Le séjour des ennemis à Paris y rendait l'existence odieuse et insupportable aux personnes en qui le fanatisme de la royauté n'avait pas étouffé l'amour et le respect de la patrie. Ma mère confia Caroline à ma tante et vint passer l'été à Nohant. Il y avait sept ou huit mois que je ne l'avais vue, je laisse à penser quels furent mes transports. Avec elle, d'ailleurs, ma vie était transformée. Rose perdait son autorité sur moi et se reposait volontiers de ses fureurs. J'avais été plus d'une fois tentée de me plaindre à ma mère, aussitôt qu'elle arriverait, des mauvais traitemens que me faisait essuyer cette fille: mais comme, dans sa sincérité de cœur, elle ne se rendait pas compte à elle-même de ses torts envers moi, comme, au lieu de redouter son arrivée, elle se réjouissait de toute son âme de voir madame Maurice, comme elle préparait sa chambre avec sollicitude, comme elle comptait les jours et les heures avec moi, comme elle l'aimait enfin, je lui pardonnai tout, et non-seulement je ne trahis pas le secret de ses violences, mais encore j'eus le courage de les nier, lorsque ma mère en eut quelque soupçon. Je me rappelle qu'un jour ces soupçons s'aggravèrent et que j'eus un certain mérite à les effacer.

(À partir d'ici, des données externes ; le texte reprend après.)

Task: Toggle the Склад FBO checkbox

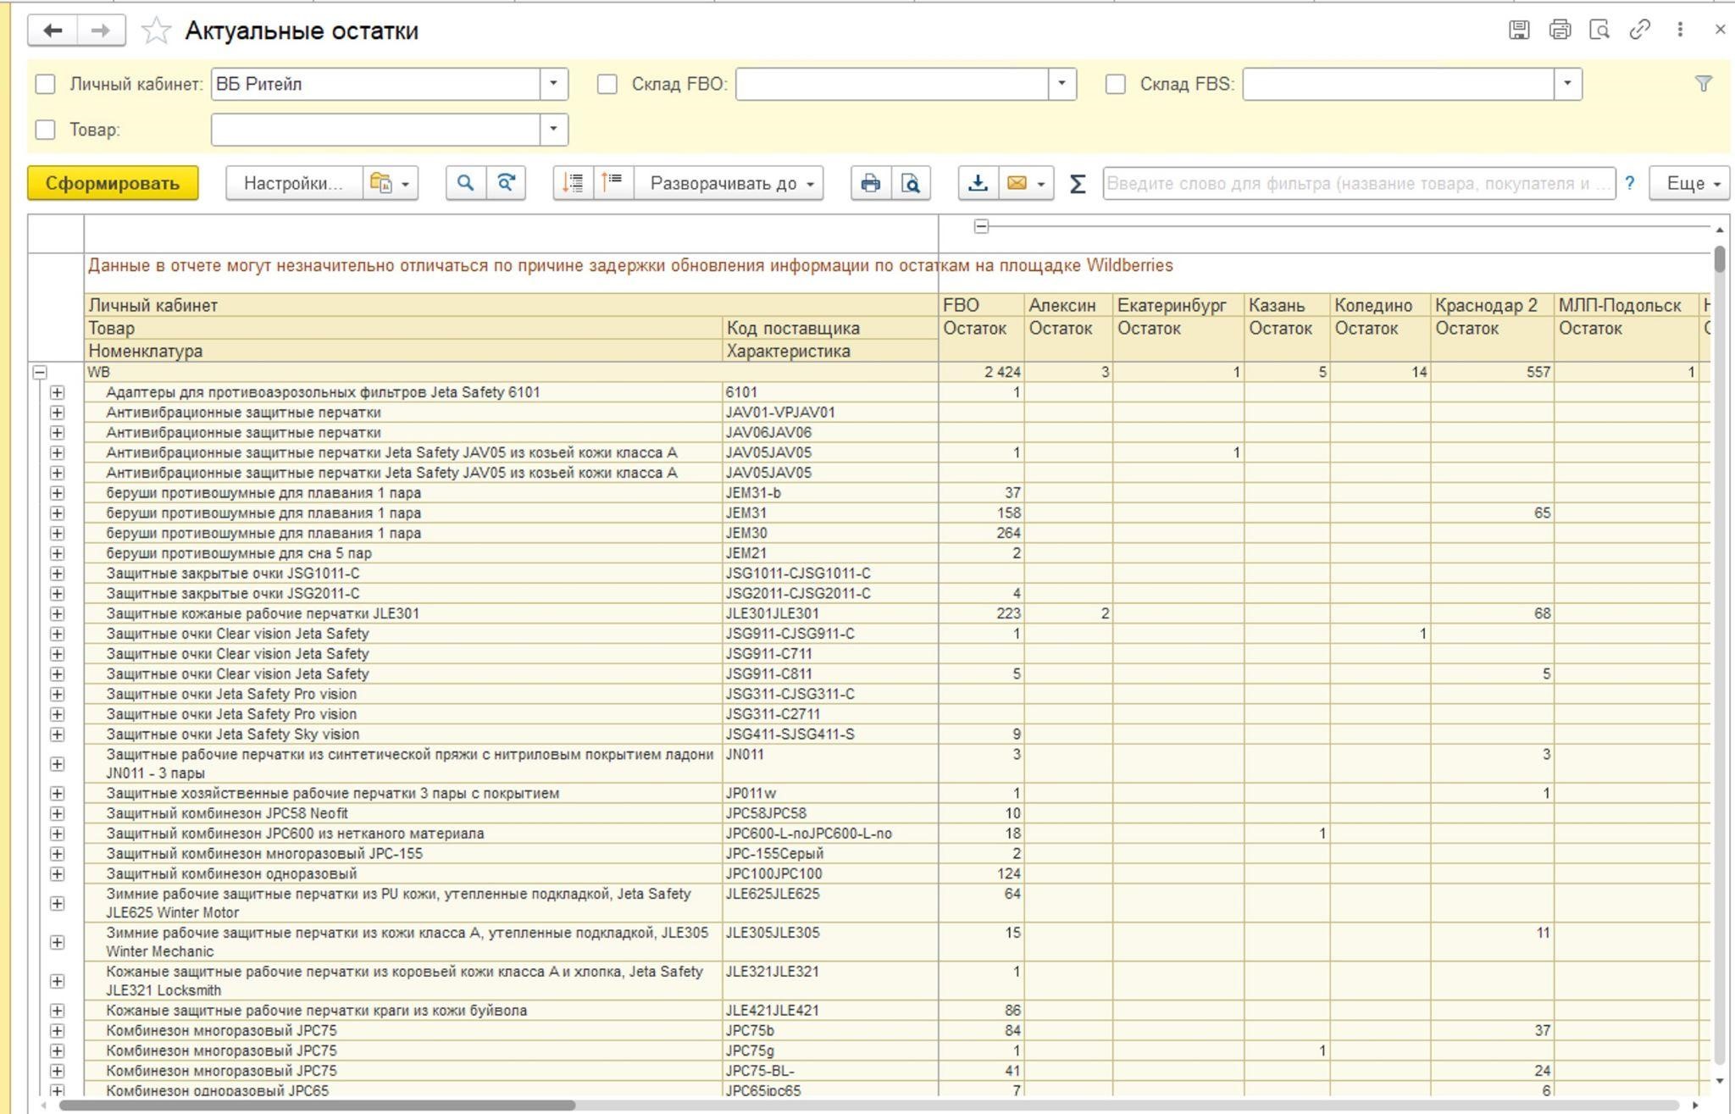Action: click(x=607, y=84)

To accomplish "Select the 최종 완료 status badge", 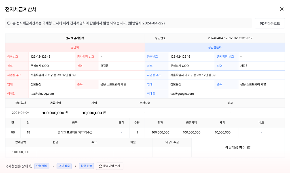I will [86, 166].
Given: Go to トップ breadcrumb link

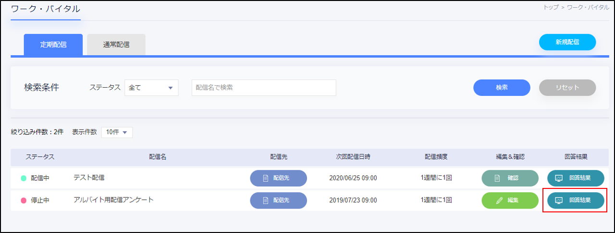Looking at the screenshot, I should point(551,8).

Mon frère avait imaginé de faire de la glu pour prendre les oiseaux. Je ne sais si c'est dans le Grand ou le Petit Albert, ou dans notre vieux manuel de diablerie qu'il en avait trouvé la recette. Il s'agissait tout bonnement de piler du gui de chêne. Nous ne réussîmes point à faire de la glu, mais bien à barbouiller notre visage, nos mains et nos vêtemens d'une pâte verte d'un ton fort équivoque. Ma mère travaillait près de nous dans le jardin, assez distraite, suivant sa coutume, et ne songeant pas même à se préserver des éclaboussures de notre baquet. Tout à coup je vis venir Rose au bout de l'allée, et mon premier mouvement fut de me sauver. «Qu'a-t-elle donc?» dit ma mère à Hippolyte en sortant de sa rêverie et en me regardant courir; mon frère, qui n'a jamais aimé à se faire des ennemis, répondit qu'il n'en savait rien: mais ma mère était méfiante, elle me rappela, et interpellant Rose en ma présence: «Ce n'est pas la première fois, lui dit-elle, que je remarque combien la petite a peur de toi. Je crois que tu la brutalises. Mais, dit la rousse indignée de me voir si salie et si tachée, voyez comme elle est faite! n'y a-t-il pas de quoi perdre patience quand il faut passer sa vie à laver et à raccommoder ses nippes? — Ah çà, dit ma mère d'un ton brusque, t'imagines-tu, par hasard, que je t'ai fait entrer ici pour faire autre chose que laver et raccommoder des nippes? crois-tu que c'est pour toucher une rente et lire Voltaire comme mademoiselle Julie? Ote-toi cela de l'esprit, lave, raccommode, laisse courir, jouer et grandir mon enfant, c'est comme cela que je l'entends et pas autrement.»